The nonprofit arms of major, dueling outside political groups — one backing Republicans, one Democrats — released two new TV ads in presidential battleground states today. Both ads offer contrasting views of President Obama on the issues of taxes and spending as the 2012 campaign kicks into gear.
Crossroads GPS, a pro-Republican advocacy group co-founded by strategist Karl Rove, says it’s spending $2.6 million across five states to blast Obama’s proposal to raise taxes on wealthier Americans and corporations to help pay for his jobs bill.
The ad prominently includes a clip of former President Clinton from an Oct. 13 appearance on the “Late Show With David Letterman” saying he opposed raising taxes right now.
“Should you raise taxes on anybody right today — rich or poor or middle class? No,” the clip has Clinton saying, a clear attempt to contrast the popular former president with Obama.
Clinton attacked the ad today, saying it took his words out of context.
“The advertisement implies that I opposed the ‘Buffett Rule.’ In fact, I support both the American Jobs Act and the ‘Buffett Rule,’” Clinton said in a statement, referring to Obama’s proposal to impose a new minimum tax rate on Americans earning more than $1 million.

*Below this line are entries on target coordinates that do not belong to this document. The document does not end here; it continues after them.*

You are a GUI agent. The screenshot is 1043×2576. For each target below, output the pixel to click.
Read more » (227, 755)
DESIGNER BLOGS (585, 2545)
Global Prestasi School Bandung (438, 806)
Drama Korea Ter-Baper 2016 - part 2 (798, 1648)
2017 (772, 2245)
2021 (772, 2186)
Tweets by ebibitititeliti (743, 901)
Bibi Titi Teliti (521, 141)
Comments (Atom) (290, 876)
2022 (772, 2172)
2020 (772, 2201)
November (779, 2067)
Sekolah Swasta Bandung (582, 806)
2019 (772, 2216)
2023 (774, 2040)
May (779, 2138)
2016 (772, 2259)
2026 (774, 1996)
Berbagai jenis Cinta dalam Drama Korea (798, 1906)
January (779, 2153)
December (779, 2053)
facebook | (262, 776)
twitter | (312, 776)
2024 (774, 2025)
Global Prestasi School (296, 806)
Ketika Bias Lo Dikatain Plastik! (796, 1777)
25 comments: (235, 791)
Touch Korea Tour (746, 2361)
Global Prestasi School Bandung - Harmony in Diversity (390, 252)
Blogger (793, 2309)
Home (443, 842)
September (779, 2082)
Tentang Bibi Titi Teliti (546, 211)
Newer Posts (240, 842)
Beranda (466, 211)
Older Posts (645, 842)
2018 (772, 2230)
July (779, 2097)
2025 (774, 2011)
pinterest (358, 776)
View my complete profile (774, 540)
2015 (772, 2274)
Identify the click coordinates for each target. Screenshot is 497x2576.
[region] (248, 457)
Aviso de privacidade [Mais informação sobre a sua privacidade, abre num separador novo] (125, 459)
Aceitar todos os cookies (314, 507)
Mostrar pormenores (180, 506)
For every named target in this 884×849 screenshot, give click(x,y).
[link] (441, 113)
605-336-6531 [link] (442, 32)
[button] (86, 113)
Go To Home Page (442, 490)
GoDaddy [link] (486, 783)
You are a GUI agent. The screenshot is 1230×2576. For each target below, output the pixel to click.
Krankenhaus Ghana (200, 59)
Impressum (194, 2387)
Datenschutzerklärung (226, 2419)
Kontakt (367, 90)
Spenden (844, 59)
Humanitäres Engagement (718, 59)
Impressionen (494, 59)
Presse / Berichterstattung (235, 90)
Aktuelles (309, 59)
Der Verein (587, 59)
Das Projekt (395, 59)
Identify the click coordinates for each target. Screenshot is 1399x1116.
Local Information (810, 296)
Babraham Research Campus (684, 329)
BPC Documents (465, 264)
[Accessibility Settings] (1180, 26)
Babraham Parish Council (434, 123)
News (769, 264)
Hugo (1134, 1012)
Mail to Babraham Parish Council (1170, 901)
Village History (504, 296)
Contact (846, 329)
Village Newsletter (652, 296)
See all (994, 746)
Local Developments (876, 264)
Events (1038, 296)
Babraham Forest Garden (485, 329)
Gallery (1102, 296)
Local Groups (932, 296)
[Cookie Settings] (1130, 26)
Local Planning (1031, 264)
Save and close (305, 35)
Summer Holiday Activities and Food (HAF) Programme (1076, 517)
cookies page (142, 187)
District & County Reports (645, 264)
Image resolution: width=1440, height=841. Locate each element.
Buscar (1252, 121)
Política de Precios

“I believe that it’s only fair to ask those of us in high-income groups – who have received the primary benefits of the last decade’s economic growth and the majority of its tax cuts as well – to contribute to solving our long term debt problem,” Clinton said.
The “issue ad” will air in Colorado, Florida, North Carolina, Ohio and Pennsylvania for two weeks, Crossroads said.
At the same time, pro-Obama advocacy group Priorities USA has launched its first ad of the season, contrasting Obama’s support for Pell Grants and lower interest rates for some student loans with congressional Republicans’ vows to trim funding for these educational initiatives.
“Cheering on our colleges and their students — it’s something we’re all in favor of. But Republicans want to take away their support,” says the narrator in the Priorities USA ad, going on to cite GOP-sponsored cuts to federal funding of educational grants. “President Obama has a plan to help,” he adds.
The largely positive 30-second spot is a “five-figure statewide buy in Michigan and on national cable,” Priorities USA co-founder and chief strategist Bill Burton said.
Crossroads GPS and Priorities USA – which both operate in tandem with Super PACs with similar names — are two of the most high-profile and influential outside groups of the 2012 presidential campaign.
As nonprofit educational and issue-oriented advocacy groups registered under section 501(c)(4) of the tax code, these groups can accept unlimited contributions and do not have to disclose their donors. They are, however, prohibited legally from engaging in direct electioneering, though sometimes to casual viewers of their ads it may be hard to see a difference.